| Stored data |

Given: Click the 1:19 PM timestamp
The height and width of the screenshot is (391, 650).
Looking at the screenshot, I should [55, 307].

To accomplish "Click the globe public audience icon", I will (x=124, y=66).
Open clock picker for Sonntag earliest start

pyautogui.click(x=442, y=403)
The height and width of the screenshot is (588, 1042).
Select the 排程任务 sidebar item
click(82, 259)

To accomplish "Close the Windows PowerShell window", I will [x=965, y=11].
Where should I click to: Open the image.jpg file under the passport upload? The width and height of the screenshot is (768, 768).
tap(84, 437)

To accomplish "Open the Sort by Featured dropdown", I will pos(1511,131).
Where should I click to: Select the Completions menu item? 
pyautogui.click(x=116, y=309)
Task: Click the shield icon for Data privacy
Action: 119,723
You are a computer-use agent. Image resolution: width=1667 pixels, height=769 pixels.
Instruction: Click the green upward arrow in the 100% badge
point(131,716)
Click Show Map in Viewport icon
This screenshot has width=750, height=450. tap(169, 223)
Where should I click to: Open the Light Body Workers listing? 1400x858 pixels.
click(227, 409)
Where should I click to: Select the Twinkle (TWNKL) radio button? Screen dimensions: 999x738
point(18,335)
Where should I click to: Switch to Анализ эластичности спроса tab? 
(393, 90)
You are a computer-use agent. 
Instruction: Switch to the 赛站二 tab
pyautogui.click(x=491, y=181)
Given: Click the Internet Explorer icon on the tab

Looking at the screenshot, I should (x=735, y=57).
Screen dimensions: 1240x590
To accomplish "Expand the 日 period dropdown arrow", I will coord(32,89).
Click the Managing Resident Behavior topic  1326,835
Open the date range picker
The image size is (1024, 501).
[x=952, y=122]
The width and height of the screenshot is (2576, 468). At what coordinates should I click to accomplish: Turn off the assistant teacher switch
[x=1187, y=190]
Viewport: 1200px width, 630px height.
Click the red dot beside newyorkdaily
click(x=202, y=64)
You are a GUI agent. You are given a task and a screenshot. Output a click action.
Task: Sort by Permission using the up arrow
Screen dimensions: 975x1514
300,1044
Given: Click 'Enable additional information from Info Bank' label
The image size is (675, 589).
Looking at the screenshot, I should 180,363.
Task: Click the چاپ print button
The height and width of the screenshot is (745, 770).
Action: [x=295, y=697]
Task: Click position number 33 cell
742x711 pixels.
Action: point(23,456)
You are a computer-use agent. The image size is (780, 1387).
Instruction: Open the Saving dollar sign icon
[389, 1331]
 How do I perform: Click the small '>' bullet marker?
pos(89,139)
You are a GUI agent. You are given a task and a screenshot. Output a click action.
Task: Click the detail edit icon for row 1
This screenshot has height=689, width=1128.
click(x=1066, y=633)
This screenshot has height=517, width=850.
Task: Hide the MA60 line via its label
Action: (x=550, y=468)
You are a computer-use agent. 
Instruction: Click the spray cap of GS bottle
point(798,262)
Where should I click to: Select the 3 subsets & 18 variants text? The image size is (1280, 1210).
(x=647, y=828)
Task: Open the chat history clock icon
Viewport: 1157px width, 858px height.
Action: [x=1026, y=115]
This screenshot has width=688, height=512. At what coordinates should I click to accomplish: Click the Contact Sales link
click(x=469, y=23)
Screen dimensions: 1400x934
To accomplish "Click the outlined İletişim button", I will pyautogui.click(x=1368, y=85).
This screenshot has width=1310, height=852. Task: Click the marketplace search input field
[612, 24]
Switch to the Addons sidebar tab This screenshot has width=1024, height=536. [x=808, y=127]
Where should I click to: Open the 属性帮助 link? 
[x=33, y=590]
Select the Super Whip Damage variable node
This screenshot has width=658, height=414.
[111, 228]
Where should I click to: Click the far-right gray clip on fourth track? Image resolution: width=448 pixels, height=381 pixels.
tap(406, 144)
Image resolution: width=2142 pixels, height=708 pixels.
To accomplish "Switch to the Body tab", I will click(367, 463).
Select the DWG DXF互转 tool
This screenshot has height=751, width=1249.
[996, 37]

| WHAT YOU HAVE TO DO |
Please restate every record above word for word.

| TASK RESULT |
Given: Click the 1:19 PM timestamp
The height and width of the screenshot is (391, 650).
Looking at the screenshot, I should [55, 307].

To accomplish "Click the globe public audience icon", I will (x=124, y=66).
Open clock picker for Sonntag earliest start

pyautogui.click(x=442, y=403)
The height and width of the screenshot is (588, 1042).
Select the 排程任务 sidebar item
click(82, 259)

To accomplish "Close the Windows PowerShell window", I will [x=965, y=11].
Where should I click to: Open the image.jpg file under the passport upload? The width and height of the screenshot is (768, 768).
tap(84, 437)

To accomplish "Open the Sort by Featured dropdown", I will pos(1511,131).
Where should I click to: Select the Completions menu item? 
pyautogui.click(x=116, y=309)
Task: Click the shield icon for Data privacy
Action: 119,723
You are a computer-use agent. Image resolution: width=1667 pixels, height=769 pixels.
Instruction: Click the green upward arrow in the 100% badge
point(131,716)
Click Show Map in Viewport icon
This screenshot has width=750, height=450. tap(169, 223)
Where should I click to: Open the Light Body Workers listing? 1400x858 pixels.
click(227, 409)
Where should I click to: Select the Twinkle (TWNKL) radio button? Screen dimensions: 999x738
point(18,335)
Where should I click to: Switch to Анализ эластичности спроса tab? 
(393, 90)
You are a computer-use agent. 
Instruction: Switch to the 赛站二 tab
pyautogui.click(x=491, y=181)
Given: Click the Internet Explorer icon on the tab

Looking at the screenshot, I should (x=735, y=57).
Screen dimensions: 1240x590
To accomplish "Expand the 日 period dropdown arrow", I will coord(32,89).
Click the Managing Resident Behavior topic  1326,835
Open the date range picker
The image size is (1024, 501).
[x=952, y=122]
The width and height of the screenshot is (2576, 468). At what coordinates should I click to accomplish: Turn off the assistant teacher switch
[x=1187, y=190]
Viewport: 1200px width, 630px height.
Click the red dot beside newyorkdaily
click(x=202, y=64)
You are a GUI agent. You are given a task and a screenshot. Output a click action.
Task: Sort by Permission using the up arrow
Screen dimensions: 975x1514
300,1044
Given: Click 'Enable additional information from Info Bank' label
The image size is (675, 589).
Looking at the screenshot, I should 180,363.
Task: Click the چاپ print button
The height and width of the screenshot is (745, 770).
Action: [x=295, y=697]
Task: Click position number 33 cell
742x711 pixels.
Action: point(23,456)
You are a computer-use agent. The image size is (780, 1387).
Instruction: Open the Saving dollar sign icon
[389, 1331]
 How do I perform: Click the small '>' bullet marker?
pos(89,139)
You are a GUI agent. You are given a task and a screenshot. Output a click action.
Task: Click the detail edit icon for row 1
This screenshot has height=689, width=1128.
click(x=1066, y=633)
This screenshot has height=517, width=850.
Task: Hide the MA60 line via its label
Action: (x=550, y=468)
You are a computer-use agent. 
Instruction: Click the spray cap of GS bottle
point(798,262)
Where should I click to: Select the 3 subsets & 18 variants text? The image size is (1280, 1210).
(x=647, y=828)
Task: Open the chat history clock icon
Viewport: 1157px width, 858px height.
Action: [x=1026, y=115]
This screenshot has width=688, height=512. At what coordinates should I click to accomplish: Click the Contact Sales link
click(x=469, y=23)
Screen dimensions: 1400x934
To accomplish "Click the outlined İletişim button", I will pyautogui.click(x=1368, y=85).
This screenshot has width=1310, height=852. Task: Click the marketplace search input field
[612, 24]
Switch to the Addons sidebar tab This screenshot has width=1024, height=536. [x=808, y=127]
Where should I click to: Open the 属性帮助 link? 
[x=33, y=590]
Select the Super Whip Damage variable node
This screenshot has width=658, height=414.
[111, 228]
Where should I click to: Click the far-right gray clip on fourth track? Image resolution: width=448 pixels, height=381 pixels.
tap(406, 144)
Image resolution: width=2142 pixels, height=708 pixels.
To accomplish "Switch to the Body tab", I will click(367, 463).
Select the DWG DXF互转 tool
This screenshot has height=751, width=1249.
[996, 37]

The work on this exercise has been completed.